Radiographic findings:

  • Hyperinflated lung fields bilaterally.
  • Arounded opacity seen at right upper zone (yellow arrow). No cavitation or calcification within the opacity. No air bronchogram sign.
  • There is associated erosion of posterior 3rd and 4th ribs (red arrows).
  • No other lesion elsewhere. No mediastinal widening or shift
  • No obvious hilar mass. No pleural effusion or pneumothorax.
CT scan thorax in axial plane; (A) soft tissue, (B) lung and (C) bone windows.

CT scan findings:

  • There is a lobulated mass (yellow arrow) seen in the posterior segment of right upper lobe measuring 66 mm. The mass showed soft tissue density with heterogenous enhancement post contrast. No calcification or cavitation seen.
  • Surrounding the mass lesion is extensive bronchiectasis and fibrosis (lung window).
  • There is lytic destruction of adjacent right posterior 3rd-5th ribs (yellow arrows).
  • There is no other mass or lung nodule.
  • Generalised and extensive centrilobular emphysematous change of both lungs, predominantly in upper lobes (lung window).
  • There is no pleural thickening or pleural effusion. No pericardial effusion.
  • A few enlarged mediastinal nodes are seen.

HPE findings:

  • Macroscopy: specimen labelled as tru-cut biopsy of lung mass, consist of multiple pieces of whitish tissue measuring 2 to 15 mm in length.
  • Microscopy: section shows multiple strips of fibrous tissue harbouring malignant tumour arranged as irregular glands accompanied by area of necrosis. These malignant cells are lined by moderately pleomorhic tumour cells displaying nuclear pleomorphism, vesicular to hyperchromatic nuclei and prominent nucleoli. Abnormal mitotic figure is identified, intraluminal mucin is also noted. There is no squamous differentiation seen.

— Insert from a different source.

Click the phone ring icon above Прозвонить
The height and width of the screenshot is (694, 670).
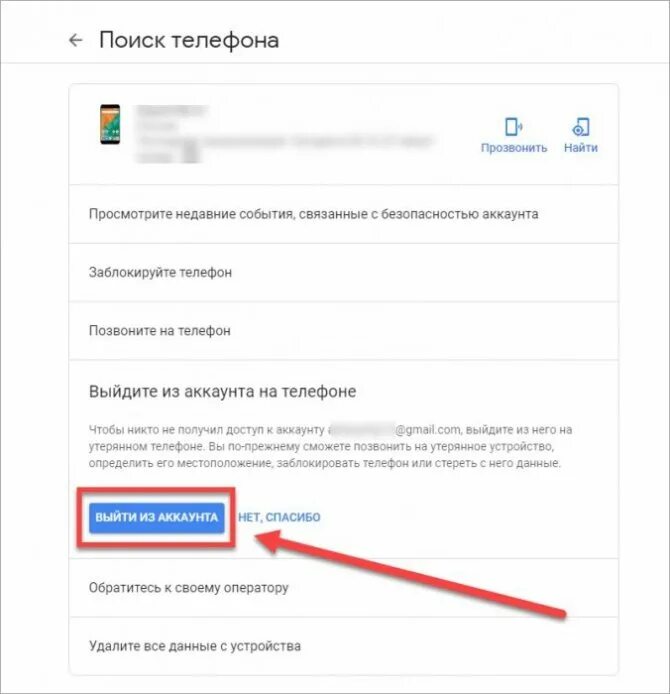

In areas, skeletal muscle bundles are also noted.
  • Interpretation: Adenocarcinoma

Diagnosis: Adenocarcinoma of lung.


  • Lung adenocarcinoma is the most common histologic type of lung cancer, it represents 31% of all lung cancers
  • It is under non-small cell carcinomas of the lung
  • It is a malignant tumour with glandular differentiation or mucin production expression in different patterns and degrees of differentiation
  • Adenocarcinomas are typically peripherally located and measure <4 cm in diameter; only 4% show cavitation.
  • Hila or hila and mediastinal involvement is seen in 51% of cases on chest radiography
  • One study stated two characteristic appearances on CT: either a localized ground glass opacity which grows slowly (doubling time >1 yr) or a solid mass which grows more rapidly (doubling time <1 yr)
  • However, it is often not possible to distinguish between other histological types of lung cancer based on imaging findings.
  • The classification of lung adenocarcinoma was revised in 2011 at which time the term bronchoalveolar carcinoma was removed.
  • Four new terms were introduced to replace this term:
    • adenocarcinoma in situ (AIS),
    • minimally invasive adenocarcinoma (MIA),
    • invasive mucinous adenocarcinoma and
    • lepidic predominant non‐mucinous adenocarcinoma.